What you will do
Could you return every record below word for word, leaving out the pictures?

-------- Information given --------

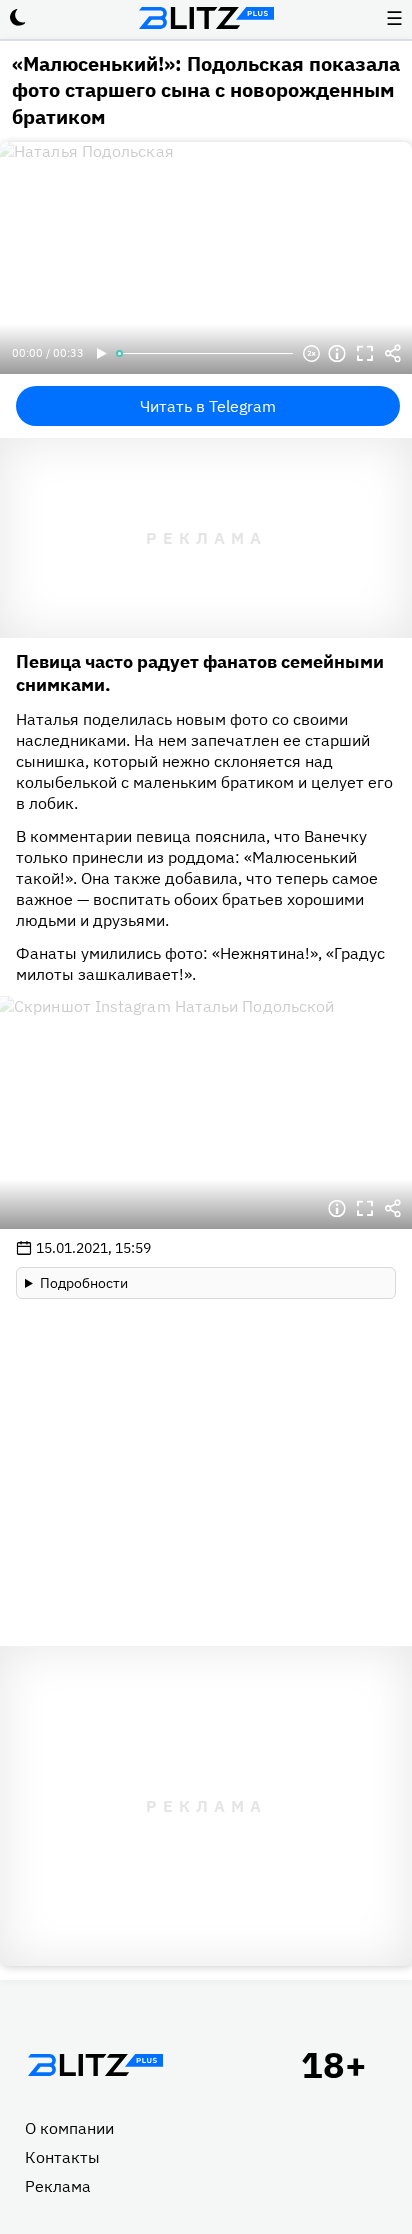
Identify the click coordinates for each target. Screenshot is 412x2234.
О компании (69, 2128)
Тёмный (18, 18)
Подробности (84, 1283)
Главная (95, 2065)
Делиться (393, 354)
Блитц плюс (206, 18)
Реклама (58, 2186)
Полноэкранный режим (365, 354)
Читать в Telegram (208, 406)
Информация (337, 354)
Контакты (62, 2157)
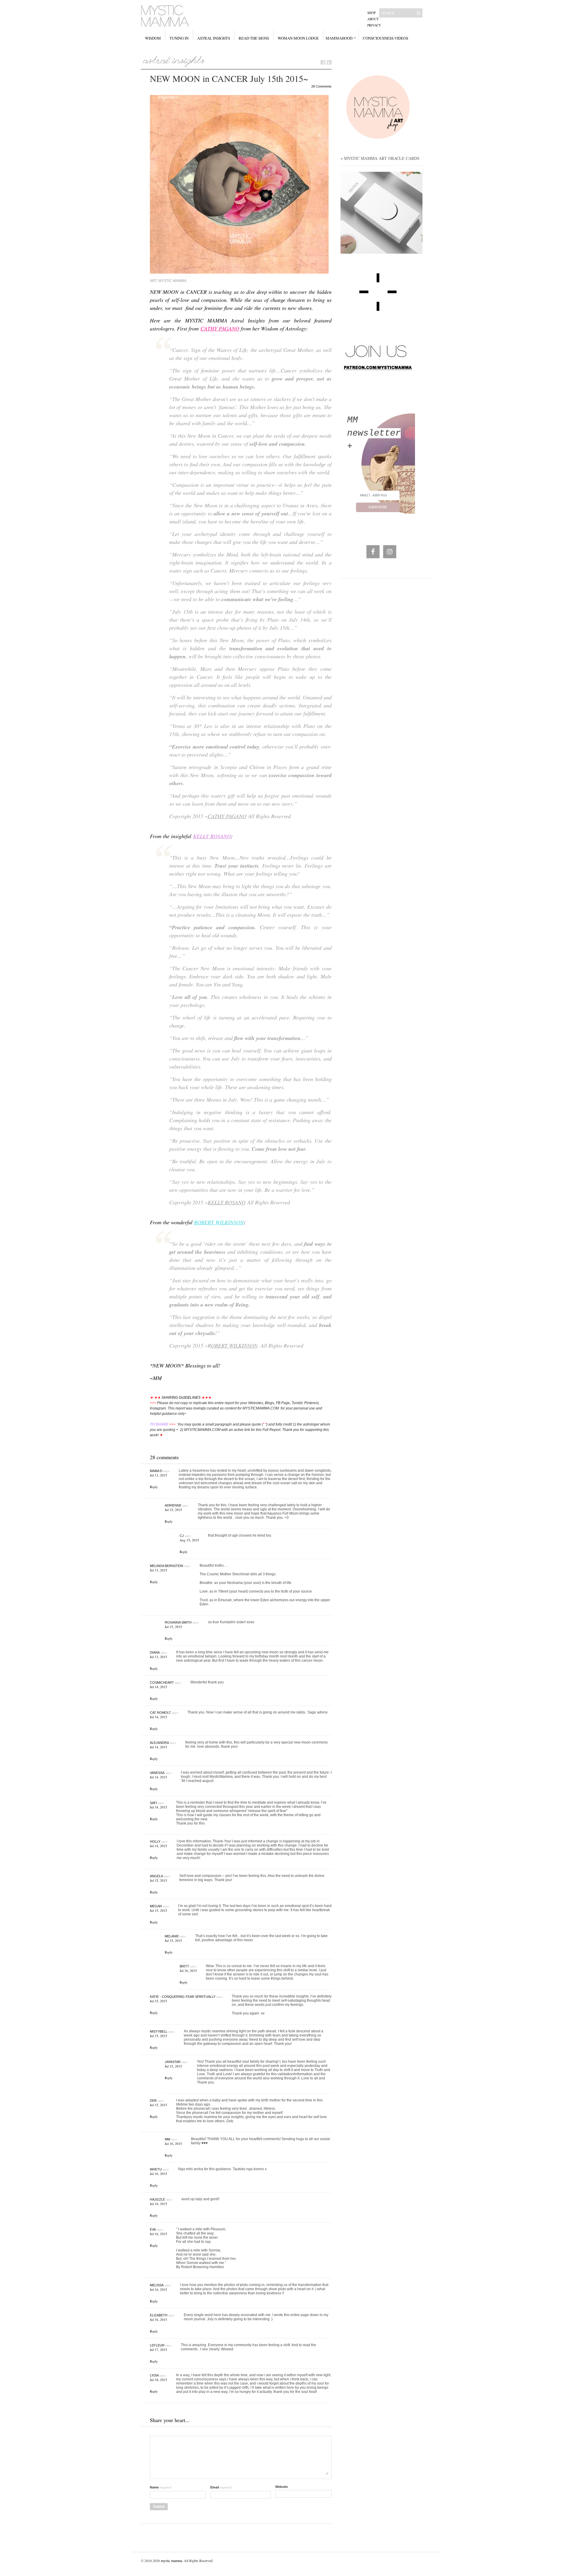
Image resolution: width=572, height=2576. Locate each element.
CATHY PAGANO (219, 328)
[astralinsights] (174, 60)
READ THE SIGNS (254, 38)
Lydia (154, 2375)
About (373, 19)
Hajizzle (157, 2199)
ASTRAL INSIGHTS (213, 38)
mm (167, 2139)
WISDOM (153, 38)
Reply (154, 1487)
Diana (155, 1652)
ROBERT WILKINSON (219, 1222)
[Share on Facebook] (323, 62)
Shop (371, 12)
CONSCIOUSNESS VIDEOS (385, 38)
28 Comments (321, 86)
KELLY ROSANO (212, 836)
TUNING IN (179, 38)
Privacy (374, 25)
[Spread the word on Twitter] (329, 62)
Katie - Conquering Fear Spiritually (182, 1996)
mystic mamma (171, 2560)
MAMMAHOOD (339, 38)
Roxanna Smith (178, 1622)
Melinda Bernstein (166, 1566)
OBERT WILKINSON (234, 1345)
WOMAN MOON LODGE (298, 38)
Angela (156, 1876)
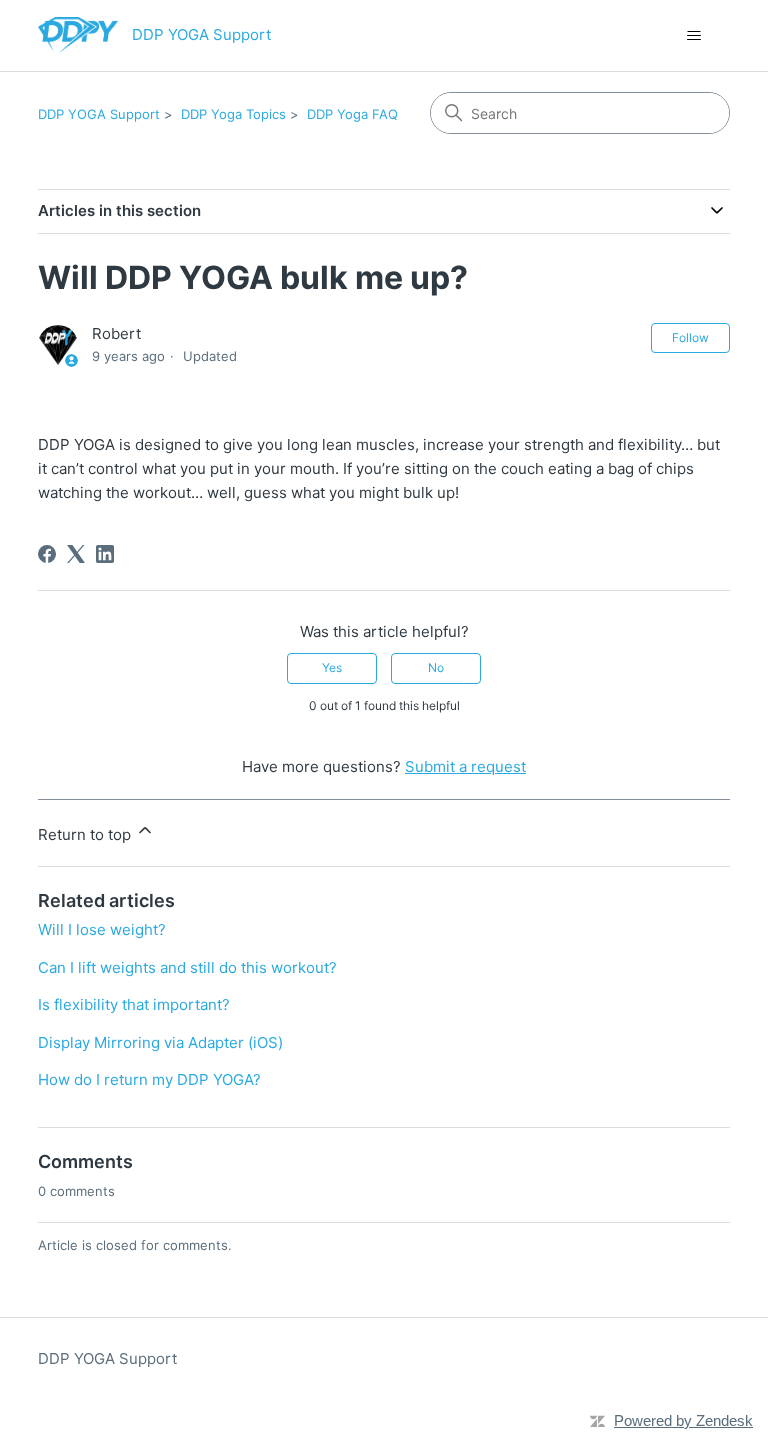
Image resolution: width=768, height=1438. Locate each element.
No (436, 667)
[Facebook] (47, 554)
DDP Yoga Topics (233, 114)
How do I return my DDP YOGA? (149, 1079)
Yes (332, 667)
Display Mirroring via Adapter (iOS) (160, 1042)
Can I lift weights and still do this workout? (187, 967)
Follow (690, 337)
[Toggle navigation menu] (694, 36)
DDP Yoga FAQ (352, 114)
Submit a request (465, 766)
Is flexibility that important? (134, 1004)
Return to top (86, 834)
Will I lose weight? (102, 929)
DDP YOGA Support (99, 114)
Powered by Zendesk (683, 1420)
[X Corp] (76, 554)
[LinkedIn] (105, 554)
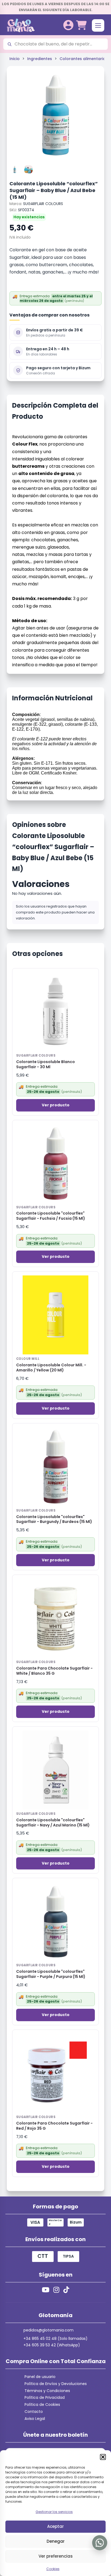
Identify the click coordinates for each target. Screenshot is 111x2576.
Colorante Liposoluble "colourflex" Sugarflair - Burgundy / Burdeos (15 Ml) (54, 1519)
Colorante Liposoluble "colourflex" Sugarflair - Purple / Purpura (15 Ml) (50, 1974)
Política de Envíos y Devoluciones (56, 2383)
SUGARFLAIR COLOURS (43, 203)
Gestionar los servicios (54, 2511)
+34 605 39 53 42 (39, 2345)
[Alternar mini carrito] (81, 25)
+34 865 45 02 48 (40, 2338)
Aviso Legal (35, 2418)
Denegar (56, 2541)
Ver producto (56, 1105)
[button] (103, 2457)
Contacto (34, 2411)
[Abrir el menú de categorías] (98, 25)
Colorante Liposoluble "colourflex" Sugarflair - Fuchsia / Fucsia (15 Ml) (50, 1216)
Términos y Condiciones (47, 2390)
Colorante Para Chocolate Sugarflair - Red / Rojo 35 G (54, 2126)
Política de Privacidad (45, 2397)
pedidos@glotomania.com (48, 2330)
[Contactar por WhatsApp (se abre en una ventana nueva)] (99, 2542)
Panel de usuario (40, 2376)
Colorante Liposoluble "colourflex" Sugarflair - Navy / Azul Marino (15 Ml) (53, 1823)
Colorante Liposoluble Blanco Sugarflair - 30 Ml (45, 1064)
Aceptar (55, 2526)
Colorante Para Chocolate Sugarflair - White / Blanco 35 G (54, 1671)
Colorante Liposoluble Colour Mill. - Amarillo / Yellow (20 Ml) (51, 1368)
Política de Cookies (42, 2404)
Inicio (14, 58)
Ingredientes (39, 58)
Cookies (53, 2569)
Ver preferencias (56, 2556)
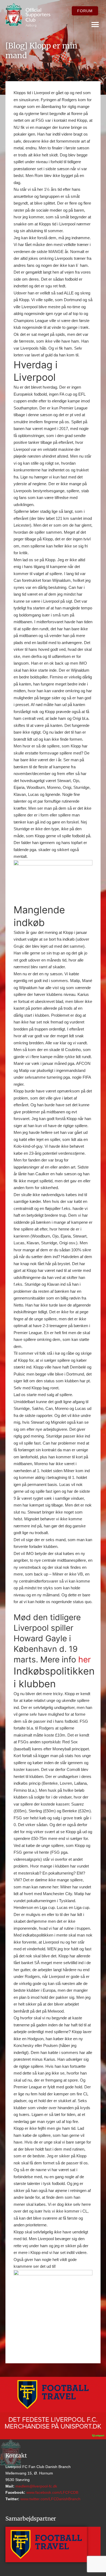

--------

Solution
Identify the click coordinates for each target. Screenshot is 412x2234.
О компании (69, 2128)
Тёмный (18, 18)
Подробности (84, 1283)
Главная (95, 2065)
Делиться (393, 354)
Блитц плюс (206, 18)
Реклама (58, 2186)
Полноэкранный режим (365, 354)
Читать в Telegram (208, 406)
Информация (337, 354)
Контакты (62, 2157)
Image resolution: width=572, height=2576. Locate each element.
CATHY PAGANO (219, 328)
[astralinsights] (174, 60)
READ THE SIGNS (254, 38)
Lydia (154, 2375)
About (373, 19)
Hajizzle (157, 2199)
ASTRAL INSIGHTS (213, 38)
mm (167, 2139)
WISDOM (153, 38)
Reply (154, 1487)
Diana (155, 1652)
ROBERT WILKINSON (219, 1222)
[Share on Facebook] (323, 62)
Shop (371, 12)
CONSCIOUSNESS VIDEOS (385, 38)
28 Comments (321, 86)
KELLY ROSANO (212, 836)
TUNING IN (179, 38)
Privacy (374, 25)
[Spread the word on Twitter] (329, 62)
Katie - Conquering Fear Spiritually (182, 1996)
mystic mamma (171, 2560)
MAMMAHOOD (339, 38)
Roxanna Smith (178, 1622)
Melinda Bernstein (166, 1566)
OBERT WILKINSON (234, 1345)
WOMAN MOON LODGE (298, 38)
Angela (156, 1876)
Image resolution: width=768, height=1438. Locate each element.
No (436, 667)
[Facebook] (47, 554)
DDP Yoga Topics (233, 114)
How do I return my DDP YOGA? (149, 1079)
Yes (332, 667)
Display Mirroring via Adapter (iOS) (160, 1042)
Can I lift weights and still do this workout? (187, 967)
Follow (690, 337)
[Toggle navigation menu] (694, 36)
DDP Yoga FAQ (352, 114)
Submit a request (465, 766)
Is flexibility that important? (134, 1004)
Return to top (86, 834)
Will I lose weight? (102, 929)
DDP YOGA Support (99, 114)
Powered by Zendesk (683, 1420)
[X Corp] (76, 554)
[LinkedIn] (105, 554)
Identify the click coordinates for each target. Screenshot is 111x2576.
Colorante Liposoluble "colourflex" Sugarflair - Burgundy / Burdeos (15 Ml) (54, 1519)
Colorante Liposoluble "colourflex" Sugarflair - Purple / Purpura (15 Ml) (50, 1974)
Política de Envíos y Devoluciones (56, 2383)
SUGARFLAIR COLOURS (43, 203)
Gestionar los servicios (54, 2511)
+34 605 39 53 42 (39, 2345)
[Alternar mini carrito] (81, 25)
+34 865 45 02 48 (40, 2338)
Aviso Legal (35, 2418)
Denegar (56, 2541)
Ver producto (56, 1105)
[button] (103, 2457)
Contacto (34, 2411)
[Abrir el menú de categorías] (98, 25)
Colorante Liposoluble "colourflex" Sugarflair - Fuchsia / Fucsia (15 Ml) (50, 1216)
Términos y Condiciones (47, 2390)
Colorante Para Chocolate Sugarflair - Red / Rojo 35 G (54, 2126)
Política de Privacidad (45, 2397)
pedidos@glotomania.com (48, 2330)
[Contactar por WhatsApp (se abre en una ventana nueva)] (99, 2542)
Panel de usuario (40, 2376)
Colorante Liposoluble "colourflex" Sugarflair - Navy / Azul Marino (15 Ml) (53, 1823)
Colorante Liposoluble Blanco Sugarflair - 30 Ml (45, 1064)
Aceptar (55, 2526)
Colorante Para Chocolate Sugarflair - White / Blanco 35 G (54, 1671)
Colorante Liposoluble Colour Mill. - Amarillo / Yellow (20 Ml) (51, 1368)
Política de Cookies (42, 2404)
Inicio (14, 58)
Ingredientes (39, 58)
Cookies (53, 2569)
Ver preferencias (56, 2556)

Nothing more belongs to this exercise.